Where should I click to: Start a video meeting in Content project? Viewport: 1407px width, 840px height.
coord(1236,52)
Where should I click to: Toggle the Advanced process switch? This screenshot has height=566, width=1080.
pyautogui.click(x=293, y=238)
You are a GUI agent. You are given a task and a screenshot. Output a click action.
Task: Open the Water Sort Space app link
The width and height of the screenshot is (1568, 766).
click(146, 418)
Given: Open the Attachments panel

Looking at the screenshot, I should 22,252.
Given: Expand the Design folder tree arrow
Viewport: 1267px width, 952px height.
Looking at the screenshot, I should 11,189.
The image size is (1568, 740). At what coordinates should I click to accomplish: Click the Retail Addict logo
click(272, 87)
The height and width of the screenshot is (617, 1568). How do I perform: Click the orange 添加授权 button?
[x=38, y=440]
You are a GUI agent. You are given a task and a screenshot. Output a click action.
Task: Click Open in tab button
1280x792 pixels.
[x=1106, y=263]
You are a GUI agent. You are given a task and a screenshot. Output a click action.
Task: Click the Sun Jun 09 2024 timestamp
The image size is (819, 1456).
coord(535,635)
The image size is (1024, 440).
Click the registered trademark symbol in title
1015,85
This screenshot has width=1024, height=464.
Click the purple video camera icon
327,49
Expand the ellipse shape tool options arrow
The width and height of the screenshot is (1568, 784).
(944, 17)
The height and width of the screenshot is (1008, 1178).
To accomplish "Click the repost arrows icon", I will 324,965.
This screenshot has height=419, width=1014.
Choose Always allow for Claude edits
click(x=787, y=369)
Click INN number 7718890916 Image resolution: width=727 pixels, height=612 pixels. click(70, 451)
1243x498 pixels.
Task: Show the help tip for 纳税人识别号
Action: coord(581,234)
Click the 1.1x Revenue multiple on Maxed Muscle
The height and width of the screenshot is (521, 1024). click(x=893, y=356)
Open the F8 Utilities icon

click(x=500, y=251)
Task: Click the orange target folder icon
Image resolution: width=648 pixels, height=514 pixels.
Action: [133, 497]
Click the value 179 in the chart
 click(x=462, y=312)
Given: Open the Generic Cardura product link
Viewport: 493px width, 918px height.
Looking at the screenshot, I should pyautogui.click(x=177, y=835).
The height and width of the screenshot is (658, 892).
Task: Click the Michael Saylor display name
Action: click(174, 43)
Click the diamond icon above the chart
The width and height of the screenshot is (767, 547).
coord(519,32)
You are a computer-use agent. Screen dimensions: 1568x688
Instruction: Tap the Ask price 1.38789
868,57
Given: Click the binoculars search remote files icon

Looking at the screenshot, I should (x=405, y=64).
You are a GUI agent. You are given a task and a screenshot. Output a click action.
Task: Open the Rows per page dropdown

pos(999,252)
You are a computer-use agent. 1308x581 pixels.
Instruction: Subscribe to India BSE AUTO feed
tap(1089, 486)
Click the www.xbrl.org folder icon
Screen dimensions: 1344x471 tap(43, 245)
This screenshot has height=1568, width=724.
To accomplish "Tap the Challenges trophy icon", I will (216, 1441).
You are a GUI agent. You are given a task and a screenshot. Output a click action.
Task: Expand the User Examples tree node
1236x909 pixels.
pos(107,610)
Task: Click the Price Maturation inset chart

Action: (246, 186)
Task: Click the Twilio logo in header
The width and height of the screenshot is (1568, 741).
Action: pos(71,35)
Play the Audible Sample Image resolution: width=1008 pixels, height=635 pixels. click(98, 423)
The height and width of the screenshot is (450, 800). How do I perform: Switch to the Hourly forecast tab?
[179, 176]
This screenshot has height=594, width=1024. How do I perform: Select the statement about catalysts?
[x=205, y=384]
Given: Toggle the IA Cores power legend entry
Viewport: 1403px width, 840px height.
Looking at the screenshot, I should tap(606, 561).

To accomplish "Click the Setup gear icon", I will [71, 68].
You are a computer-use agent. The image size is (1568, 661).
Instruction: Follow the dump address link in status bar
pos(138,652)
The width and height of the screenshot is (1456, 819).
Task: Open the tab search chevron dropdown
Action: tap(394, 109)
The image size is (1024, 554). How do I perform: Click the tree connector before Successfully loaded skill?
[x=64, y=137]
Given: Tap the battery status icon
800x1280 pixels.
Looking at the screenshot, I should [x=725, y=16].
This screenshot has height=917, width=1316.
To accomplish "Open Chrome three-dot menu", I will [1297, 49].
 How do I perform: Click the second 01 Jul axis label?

• **GOAL OF THE EXERCISE**: Print the entire listing above again, reproducing every line without any change.

• **WRITTEN SOLUTION**:
Where should I click to: Start a video meeting in Content project? Viewport: 1407px width, 840px height.
coord(1236,52)
Where should I click to: Toggle the Advanced process switch? This screenshot has height=566, width=1080.
pyautogui.click(x=293, y=238)
You are a GUI agent. You are given a task and a screenshot. Output a click action.
Task: Open the Water Sort Space app link
The width and height of the screenshot is (1568, 766).
click(146, 418)
Given: Open the Attachments panel

Looking at the screenshot, I should 22,252.
Given: Expand the Design folder tree arrow
Viewport: 1267px width, 952px height.
Looking at the screenshot, I should 11,189.
The image size is (1568, 740). At what coordinates should I click to accomplish: Click the Retail Addict logo
click(272, 87)
The height and width of the screenshot is (617, 1568). How do I perform: Click the orange 添加授权 button?
[x=38, y=440]
You are a GUI agent. You are given a task and a screenshot. Output a click action.
Task: Click Open in tab button
1280x792 pixels.
[x=1106, y=263]
You are a GUI agent. You are given a task and a screenshot. Output a click action.
Task: Click the Sun Jun 09 2024 timestamp
The image size is (819, 1456).
coord(535,635)
The image size is (1024, 440).
Click the registered trademark symbol in title
1015,85
This screenshot has width=1024, height=464.
Click the purple video camera icon
327,49
Expand the ellipse shape tool options arrow
The width and height of the screenshot is (1568, 784).
(944, 17)
The height and width of the screenshot is (1008, 1178).
To accomplish "Click the repost arrows icon", I will 324,965.
This screenshot has height=419, width=1014.
Choose Always allow for Claude edits
click(x=787, y=369)
Click INN number 7718890916 Image resolution: width=727 pixels, height=612 pixels. click(70, 451)
1243x498 pixels.
Task: Show the help tip for 纳税人识别号
Action: coord(581,234)
Click the 1.1x Revenue multiple on Maxed Muscle
The height and width of the screenshot is (521, 1024). click(x=893, y=356)
Open the F8 Utilities icon

click(x=500, y=251)
Task: Click the orange target folder icon
Image resolution: width=648 pixels, height=514 pixels.
Action: [133, 497]
Click the value 179 in the chart
 click(x=462, y=312)
Given: Open the Generic Cardura product link
Viewport: 493px width, 918px height.
Looking at the screenshot, I should pyautogui.click(x=177, y=835).
The height and width of the screenshot is (658, 892).
Task: Click the Michael Saylor display name
Action: click(174, 43)
Click the diamond icon above the chart
The width and height of the screenshot is (767, 547).
coord(519,32)
You are a computer-use agent. Screen dimensions: 1568x688
Instruction: Tap the Ask price 1.38789
868,57
Given: Click the binoculars search remote files icon

Looking at the screenshot, I should (x=405, y=64).
You are a GUI agent. You are given a task and a screenshot. Output a click action.
Task: Open the Rows per page dropdown

pos(999,252)
You are a computer-use agent. 1308x581 pixels.
Instruction: Subscribe to India BSE AUTO feed
tap(1089, 486)
Click the www.xbrl.org folder icon
Screen dimensions: 1344x471 tap(43, 245)
This screenshot has height=1568, width=724.
To accomplish "Tap the Challenges trophy icon", I will (216, 1441).
You are a GUI agent. You are given a task and a screenshot. Output a click action.
Task: Expand the User Examples tree node
1236x909 pixels.
pos(107,610)
Task: Click the Price Maturation inset chart

Action: (246, 186)
Task: Click the Twilio logo in header
The width and height of the screenshot is (1568, 741).
Action: pos(71,35)
Play the Audible Sample Image resolution: width=1008 pixels, height=635 pixels. click(98, 423)
The height and width of the screenshot is (450, 800). How do I perform: Switch to the Hourly forecast tab?
[179, 176]
This screenshot has height=594, width=1024. How do I perform: Select the statement about catalysts?
[x=205, y=384]
Given: Toggle the IA Cores power legend entry
Viewport: 1403px width, 840px height.
Looking at the screenshot, I should tap(606, 561).

To accomplish "Click the Setup gear icon", I will [71, 68].
You are a computer-use agent. The image size is (1568, 661).
Instruction: Follow the dump address link in status bar
pos(138,652)
The width and height of the screenshot is (1456, 819).
Task: Open the tab search chevron dropdown
Action: tap(394, 109)
The image size is (1024, 554). How do I perform: Click the tree connector before Successfully loaded skill?
[x=64, y=137]
Given: Tap the battery status icon
800x1280 pixels.
Looking at the screenshot, I should [x=725, y=16].
This screenshot has height=917, width=1316.
To accomplish "Open Chrome three-dot menu", I will [1297, 49].
 How do I perform: Click the second 01 Jul axis label?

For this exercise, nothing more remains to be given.